Phase 3: XML to Relational Database.
In this phase of the project you will learn about XML and its connection to relational databases. First, you will need to get familiar with XML on your own. I suggest that you read Chapter 23 in the textbook.
Requirements
- Get familiar with XML Read Chapter 23.
- Download the current XML file from DBLP from http://dblp.uni-trier.de/xml/. You need these two files: dblp.dtd and dblp.xml.gz. dblp.dtd is the schema of the XML document in dblp.xml.gz. This is equivalent to the concepts of schema and instance that we talked about in class in the the relational model.
- Download a Java library for parsing XML files. There are two options: in-memory parsing and sequential reading of the XML file. dblp.xml has over 1GB when uncompressed. You may not be able to use the former alternative. It all depends on your computer system configuration. For the latter you can use SAX (http://www.saxproject.org/). Other libraries are also available. Choose the one that you like.
- Parse the dblp.xml file and insert the data into a relational database. A possible starting point is available here: http://dblp.uni-trier.de/xml/docu/.
- The schema of the relational database is available here: dbschema
.
- Studies:
- Study 1: Create schema with all the constraints. Insert the records in the database. Report the time to insert the all the records in each table. Consider only the major tables: People (or Authors) and Publications.

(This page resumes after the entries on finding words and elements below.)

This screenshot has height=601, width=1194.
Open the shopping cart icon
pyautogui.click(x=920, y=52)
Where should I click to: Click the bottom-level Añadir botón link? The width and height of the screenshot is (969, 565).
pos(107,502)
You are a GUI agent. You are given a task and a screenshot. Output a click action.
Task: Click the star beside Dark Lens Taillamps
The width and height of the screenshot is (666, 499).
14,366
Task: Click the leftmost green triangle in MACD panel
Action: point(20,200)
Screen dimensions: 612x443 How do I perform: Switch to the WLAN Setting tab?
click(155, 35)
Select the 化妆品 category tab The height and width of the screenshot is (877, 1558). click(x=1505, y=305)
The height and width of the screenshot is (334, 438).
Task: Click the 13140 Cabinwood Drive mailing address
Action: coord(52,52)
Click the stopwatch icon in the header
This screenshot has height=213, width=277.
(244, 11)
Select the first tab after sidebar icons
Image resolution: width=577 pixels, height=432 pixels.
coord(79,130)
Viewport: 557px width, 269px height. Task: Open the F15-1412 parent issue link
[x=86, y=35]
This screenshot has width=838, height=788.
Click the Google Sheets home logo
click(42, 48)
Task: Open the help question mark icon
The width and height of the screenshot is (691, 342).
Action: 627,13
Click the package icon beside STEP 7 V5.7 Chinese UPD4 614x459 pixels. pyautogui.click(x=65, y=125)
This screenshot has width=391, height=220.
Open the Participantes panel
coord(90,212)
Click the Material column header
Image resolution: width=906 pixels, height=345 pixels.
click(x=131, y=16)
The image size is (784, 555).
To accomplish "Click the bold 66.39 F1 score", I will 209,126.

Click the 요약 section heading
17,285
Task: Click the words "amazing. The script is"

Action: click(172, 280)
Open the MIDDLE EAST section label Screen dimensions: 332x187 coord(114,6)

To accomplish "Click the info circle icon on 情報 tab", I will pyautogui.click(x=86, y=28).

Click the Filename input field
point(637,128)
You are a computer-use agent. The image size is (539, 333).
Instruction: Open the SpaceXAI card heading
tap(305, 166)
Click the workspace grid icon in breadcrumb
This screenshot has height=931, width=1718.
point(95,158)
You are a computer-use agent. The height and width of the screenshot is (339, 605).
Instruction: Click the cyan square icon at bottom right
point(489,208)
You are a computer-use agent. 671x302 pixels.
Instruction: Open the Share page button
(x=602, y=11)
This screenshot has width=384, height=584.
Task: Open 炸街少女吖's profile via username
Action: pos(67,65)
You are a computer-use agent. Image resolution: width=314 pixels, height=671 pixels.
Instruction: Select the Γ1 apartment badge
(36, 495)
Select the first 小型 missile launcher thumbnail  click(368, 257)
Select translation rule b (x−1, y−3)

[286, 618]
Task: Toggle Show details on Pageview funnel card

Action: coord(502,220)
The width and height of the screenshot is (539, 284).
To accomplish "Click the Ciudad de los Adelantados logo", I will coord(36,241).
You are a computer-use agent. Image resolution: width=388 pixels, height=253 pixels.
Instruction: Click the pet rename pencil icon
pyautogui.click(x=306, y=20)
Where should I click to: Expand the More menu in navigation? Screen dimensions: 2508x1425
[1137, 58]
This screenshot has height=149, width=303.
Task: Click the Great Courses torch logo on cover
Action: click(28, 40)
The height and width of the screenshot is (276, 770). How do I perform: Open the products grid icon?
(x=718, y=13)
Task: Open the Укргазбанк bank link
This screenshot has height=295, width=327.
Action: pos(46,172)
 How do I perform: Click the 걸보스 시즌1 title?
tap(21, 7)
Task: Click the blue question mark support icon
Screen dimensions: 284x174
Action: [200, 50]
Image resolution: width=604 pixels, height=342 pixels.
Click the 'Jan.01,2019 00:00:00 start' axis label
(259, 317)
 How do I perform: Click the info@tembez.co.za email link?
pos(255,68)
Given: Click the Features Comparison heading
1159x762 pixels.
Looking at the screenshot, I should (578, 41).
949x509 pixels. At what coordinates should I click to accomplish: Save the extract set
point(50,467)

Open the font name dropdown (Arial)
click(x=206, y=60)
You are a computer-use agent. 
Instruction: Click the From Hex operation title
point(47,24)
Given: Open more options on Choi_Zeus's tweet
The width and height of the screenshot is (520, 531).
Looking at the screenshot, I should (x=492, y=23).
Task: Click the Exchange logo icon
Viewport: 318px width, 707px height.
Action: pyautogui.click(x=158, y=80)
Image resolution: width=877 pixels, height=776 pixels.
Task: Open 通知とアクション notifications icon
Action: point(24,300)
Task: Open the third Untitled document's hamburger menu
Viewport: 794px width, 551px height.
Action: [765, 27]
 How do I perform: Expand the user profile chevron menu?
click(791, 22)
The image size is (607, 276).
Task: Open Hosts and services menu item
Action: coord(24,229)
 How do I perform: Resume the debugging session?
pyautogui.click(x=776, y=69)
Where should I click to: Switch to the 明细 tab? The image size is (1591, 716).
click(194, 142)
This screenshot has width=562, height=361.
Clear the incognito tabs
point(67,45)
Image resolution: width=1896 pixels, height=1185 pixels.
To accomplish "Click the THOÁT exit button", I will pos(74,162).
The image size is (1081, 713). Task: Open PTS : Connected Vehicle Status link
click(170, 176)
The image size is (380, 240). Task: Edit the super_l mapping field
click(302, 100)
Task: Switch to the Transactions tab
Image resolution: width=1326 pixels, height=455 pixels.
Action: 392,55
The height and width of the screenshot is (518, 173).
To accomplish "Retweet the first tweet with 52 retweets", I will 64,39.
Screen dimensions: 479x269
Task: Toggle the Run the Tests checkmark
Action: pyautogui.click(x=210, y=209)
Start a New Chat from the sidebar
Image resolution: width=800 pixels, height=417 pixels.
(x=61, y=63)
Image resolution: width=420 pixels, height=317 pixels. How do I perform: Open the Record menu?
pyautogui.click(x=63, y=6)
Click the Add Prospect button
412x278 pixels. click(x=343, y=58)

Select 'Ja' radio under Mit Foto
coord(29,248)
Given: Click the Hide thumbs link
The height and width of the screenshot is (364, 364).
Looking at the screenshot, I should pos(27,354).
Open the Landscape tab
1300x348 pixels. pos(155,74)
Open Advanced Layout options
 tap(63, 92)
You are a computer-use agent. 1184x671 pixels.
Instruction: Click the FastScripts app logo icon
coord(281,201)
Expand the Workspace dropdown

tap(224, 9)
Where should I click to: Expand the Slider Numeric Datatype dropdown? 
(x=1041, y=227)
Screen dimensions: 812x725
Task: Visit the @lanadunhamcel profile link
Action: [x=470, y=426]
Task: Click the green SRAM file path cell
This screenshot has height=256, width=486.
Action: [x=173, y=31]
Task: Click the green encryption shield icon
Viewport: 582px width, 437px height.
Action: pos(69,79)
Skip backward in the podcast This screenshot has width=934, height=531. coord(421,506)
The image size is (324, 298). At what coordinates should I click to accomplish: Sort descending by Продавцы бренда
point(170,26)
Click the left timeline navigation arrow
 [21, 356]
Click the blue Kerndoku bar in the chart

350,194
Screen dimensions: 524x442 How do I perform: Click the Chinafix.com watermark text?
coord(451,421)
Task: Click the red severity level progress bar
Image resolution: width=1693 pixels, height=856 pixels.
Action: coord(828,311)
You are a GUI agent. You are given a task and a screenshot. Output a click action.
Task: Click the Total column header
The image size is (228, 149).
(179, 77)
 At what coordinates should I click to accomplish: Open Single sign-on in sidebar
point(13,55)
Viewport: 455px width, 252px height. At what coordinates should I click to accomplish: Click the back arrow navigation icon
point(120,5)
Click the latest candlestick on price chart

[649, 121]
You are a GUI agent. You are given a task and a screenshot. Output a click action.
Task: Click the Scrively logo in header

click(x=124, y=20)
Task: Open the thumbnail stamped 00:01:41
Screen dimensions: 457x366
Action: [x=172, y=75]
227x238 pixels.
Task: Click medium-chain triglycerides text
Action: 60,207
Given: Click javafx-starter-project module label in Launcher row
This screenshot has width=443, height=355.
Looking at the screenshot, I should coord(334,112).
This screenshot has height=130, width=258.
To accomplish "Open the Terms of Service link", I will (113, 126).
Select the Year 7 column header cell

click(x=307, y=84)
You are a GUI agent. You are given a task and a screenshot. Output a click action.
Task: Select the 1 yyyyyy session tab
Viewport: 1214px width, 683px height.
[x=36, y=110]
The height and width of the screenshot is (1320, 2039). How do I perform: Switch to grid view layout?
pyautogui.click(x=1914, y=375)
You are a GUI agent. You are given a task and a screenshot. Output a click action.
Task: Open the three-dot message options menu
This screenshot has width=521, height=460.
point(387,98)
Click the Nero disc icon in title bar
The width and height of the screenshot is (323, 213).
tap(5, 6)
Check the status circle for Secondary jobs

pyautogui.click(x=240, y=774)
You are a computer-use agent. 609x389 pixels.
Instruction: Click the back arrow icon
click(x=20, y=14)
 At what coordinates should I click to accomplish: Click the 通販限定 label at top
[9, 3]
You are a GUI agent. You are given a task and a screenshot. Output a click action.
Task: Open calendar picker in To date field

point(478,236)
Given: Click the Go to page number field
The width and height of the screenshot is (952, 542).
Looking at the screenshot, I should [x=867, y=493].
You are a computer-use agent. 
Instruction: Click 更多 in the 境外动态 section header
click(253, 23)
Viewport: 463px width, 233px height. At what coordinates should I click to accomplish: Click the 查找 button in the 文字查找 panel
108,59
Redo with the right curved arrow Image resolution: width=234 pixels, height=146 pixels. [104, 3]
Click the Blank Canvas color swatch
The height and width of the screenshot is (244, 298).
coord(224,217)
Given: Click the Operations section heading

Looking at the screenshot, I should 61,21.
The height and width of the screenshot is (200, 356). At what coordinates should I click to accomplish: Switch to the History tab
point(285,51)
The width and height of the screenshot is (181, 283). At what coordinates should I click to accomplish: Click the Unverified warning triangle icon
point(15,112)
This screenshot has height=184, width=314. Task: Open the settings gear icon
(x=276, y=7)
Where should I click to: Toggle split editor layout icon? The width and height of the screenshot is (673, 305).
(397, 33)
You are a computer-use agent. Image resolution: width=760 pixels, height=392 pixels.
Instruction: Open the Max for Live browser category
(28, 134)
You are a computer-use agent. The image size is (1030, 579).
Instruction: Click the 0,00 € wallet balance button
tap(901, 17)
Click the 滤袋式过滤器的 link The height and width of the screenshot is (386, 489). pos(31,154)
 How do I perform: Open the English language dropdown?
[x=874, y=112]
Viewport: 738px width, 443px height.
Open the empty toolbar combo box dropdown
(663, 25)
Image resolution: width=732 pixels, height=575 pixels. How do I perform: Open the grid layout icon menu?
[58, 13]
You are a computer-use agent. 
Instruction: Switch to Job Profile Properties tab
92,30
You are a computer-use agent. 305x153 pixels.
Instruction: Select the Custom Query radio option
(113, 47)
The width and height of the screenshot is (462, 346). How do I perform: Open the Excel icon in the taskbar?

- Study 2: repeat Study 1, but have the indices for the major tables be clustered.
- Study 3: Create schema without all the constraints. Insert the records in the database. Report the time to insert all records per table. Consider only the major tables: People (or Authors) and Publications.
- Compare and explain the obtained times.
Deliverables
Update your report and include detail description of your algorithms.
Include in your report SMALL pieces (no more than two pages!) of source code that convincingly show that you implemented the XML parser for the dblp.xml file.
Do not submit any piece of your source code.
Describe the software packages that you use to implement your algorithms, e.g., SAX.
Describe the difficulties in implementing your algorithms.
Provide statistics about the extracted data: e.g., total number of people, publications.
Include a screen shot that shows the database on your computer.
Start early!
Collaborate! Compare and discuss your approaches. The end product is expected to be an individual effort!